HMINEWS.Com – Mengusung tema “Menjaga Api Islam lewat Pembangunan Tradisi Intelektual – Spiritual HMI,” Pengurus HMI MPO Cabang Ambon Periode 1436 – 1437 H dilantikan. Dilanjut dengan Rapat Kerja pada Jumat malam (16/1/2015) di Philosophia Book Cafe Ambon.

Noval Albram mewakili PB HMI MPO melantik jajaran pengurus. Ia menyambut baik langkah maju yang sudah dilakukan Cabang Ambon seraya berharap kepengurusan HMI MPO di Kota Ambon dapat menjaga ritme jalannya organisasi dengan stratak yang dimiliki sesuai dengan pembacaan konteks sosial kultural, sosial politik serta sosial keagamaan yang ada.

Sementara ketua cabang yang baru dilantik, Rus’an Latuconsina, dalam sambutannya menjanjikan fokus kerja organisasi kedepan adalah perkaderan dengan penekanan pada kerja intelektual serta pembinaan spiritualitas.

“… insya Allah sembilan puluh persen fokus pada internal organisasi, mengurus kajian dan merekrut kader sebanyak-banyaknya. Sisanya yang sepuluh persen untuk eksternal,” tandas Ketua Cabang yang dilantik, bung Rus’an Latuconsina ketika menguraikan tema pelantikan.

Dalam uraiannya, dijelaskan mengenai pentingnya menghidupkan dan menjaga terus nyala api Islam dengan menjadikan Qur’an dan tradisi Nabi serta generasi awal Islam sebagai cermin bagaimana Islam begitu bergelora, menyala-nyala membakar semangat, menjadi sumber inspirasi dan motivasi untuk merevolusi dunia.

“Berbeda dengan pengamalan Islam oleh umat belakangan yang jauh dari spirit api Islam itu. Wajah Islam begitu tidak bertenaga, tanpa ruh perubahan dan api revolusi.

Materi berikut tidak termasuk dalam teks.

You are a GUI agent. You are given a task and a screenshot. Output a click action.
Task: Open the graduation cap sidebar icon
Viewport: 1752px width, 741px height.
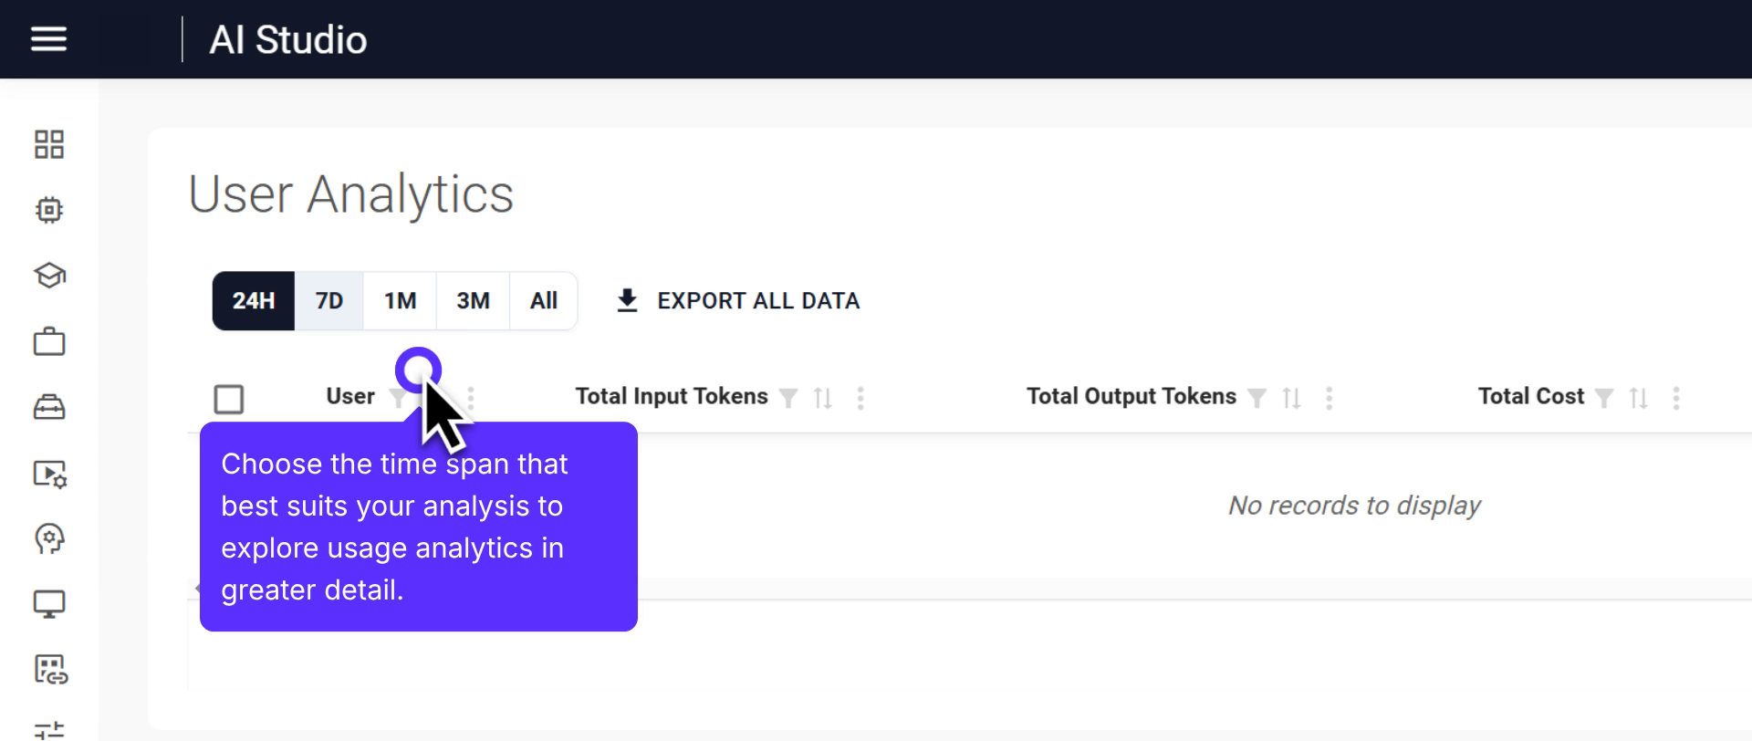coord(49,276)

Islam yang diamalkan terjebak pada formalisme, simbolisme serta kehilangan konteks. Makanya agenda peradaban yang Islami semakin sulit diwujudkan karena peradaban Islami takkan bisa bangkit lewat sesuatu yang basisnya kontraparadigma. Islam yang ‘redup’ tak berapi itu mudah sekali disusupi oleh paradigma materialisme. Ujung-ujungnya umat semakin materialis, hedonis, individualis, apatis dan terjajah,” paparnya.

Rus’an menjelaskan, untuk mengubah kondisi tersebut dibutuhkan energi besar. Dibutuhkan totalitas potensi kemanusiaan setiap muslim untuk bergerak kesana meski dalam langkah-langkah kecil. “Maka dari itu, HMI sebagai eksponen umat, bangsa serta kemanusiaan global perlu turut mengambil langkah strategis mengarahkan dunia pada fitrah yang diajarkan oleh pemilik dunia, Tuhan Yang Esa. Lewat pembangunan tradisi intelektual – spiritual gaya HMI-lah diharapkan api Islam bisa disuluh, lalu dipelihara serta digelorakan menjadi pesan-pesan rahmat bagi ruang kultural di Kota Ambon manise,” lanjutnya lagi.

Pada kesempatan itu, mereka yang dilantik adalah Rus’an Latuconsina (Ketua Umum), Amal Bayau (Sekretaris Umum), Mila (Bendahara Umum), Sahatida Angkotasan (koordinator Bidang kajian), Mukmin Talaohu (Koordinator Bidang Jaringan dan Kajian Strategi).